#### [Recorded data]
------------------------------------------------------------

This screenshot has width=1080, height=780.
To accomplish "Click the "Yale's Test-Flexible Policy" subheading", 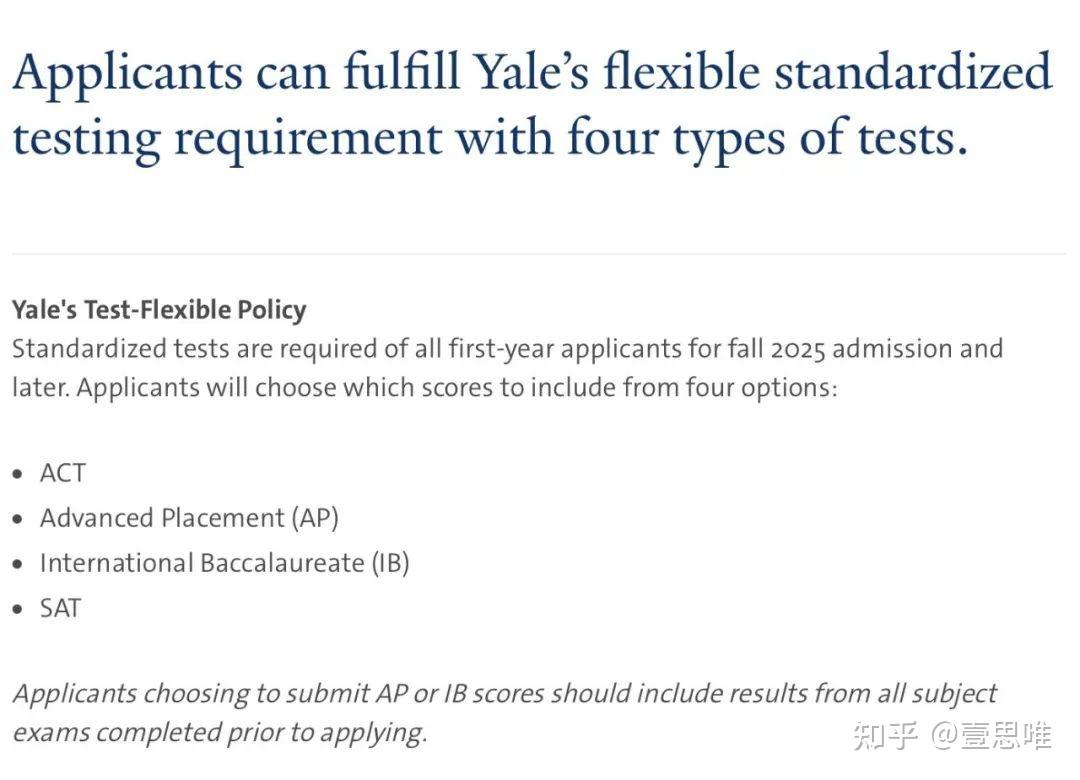I will point(159,310).
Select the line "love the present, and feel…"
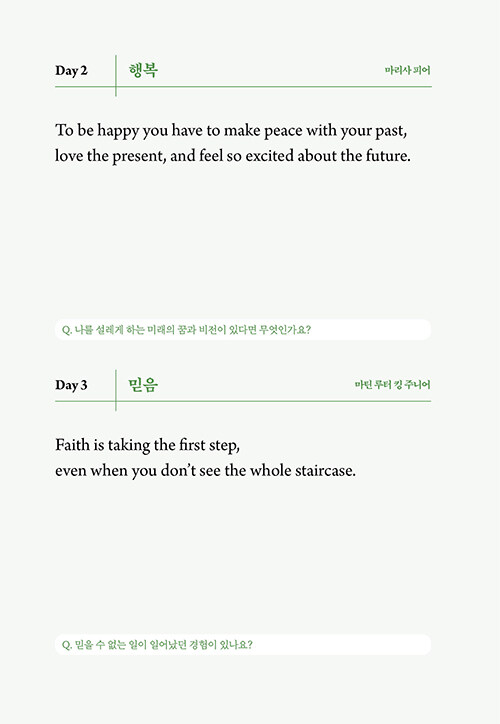Screen dimensions: 500x724 coord(233,156)
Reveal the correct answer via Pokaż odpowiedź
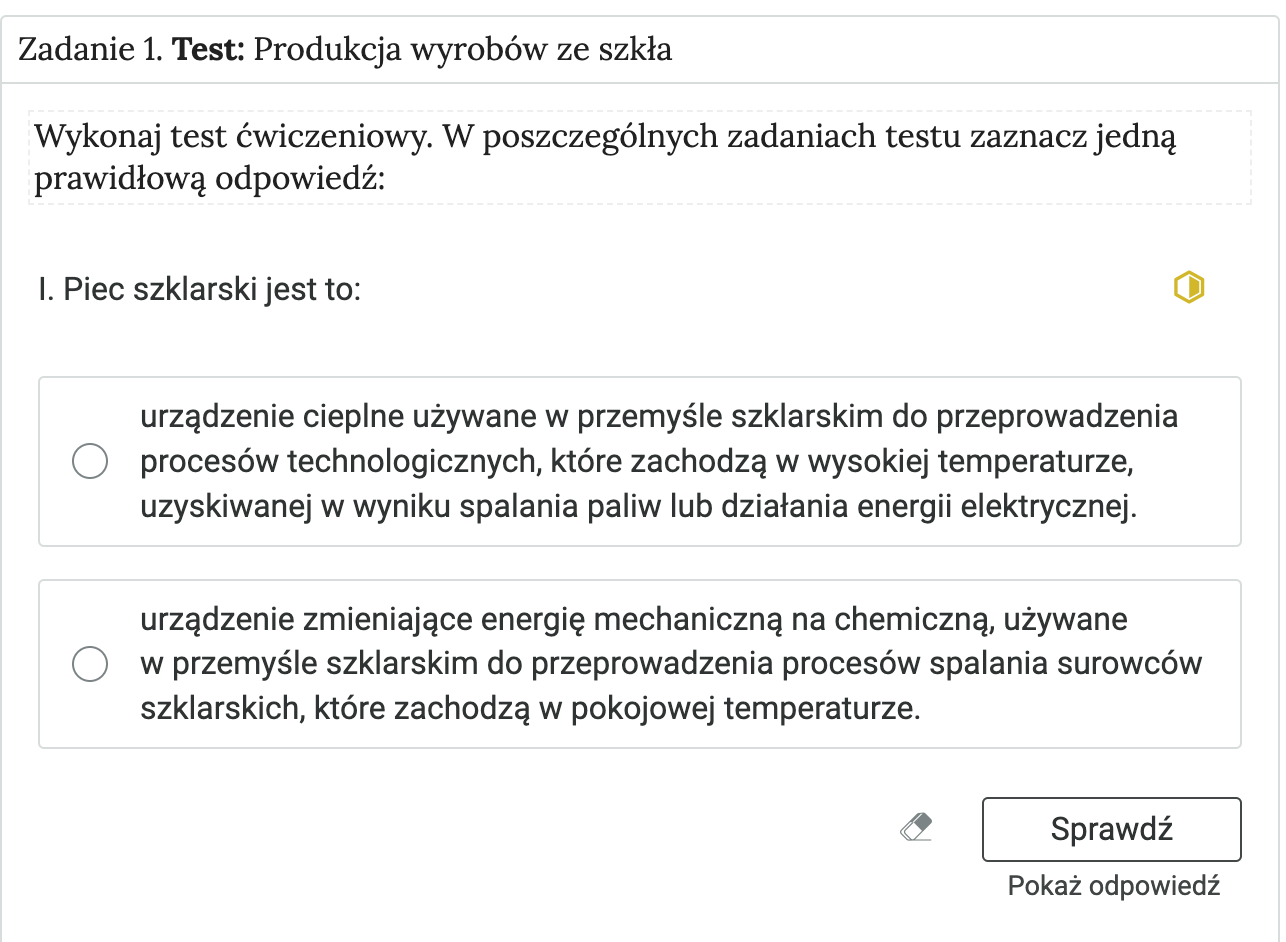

------------------------------------------------------------

#### [TASK ITEM]
The lines from the one containing "Select the line" through the last line of the data above are to be transcribed exactly, both included, with all pictures left out.

#### [RESULT FOR THIS TASK]
Select the line "love the present, and feel…"
Screen dimensions: 500x724 coord(233,156)
Reveal the correct answer via Pokaż odpowiedź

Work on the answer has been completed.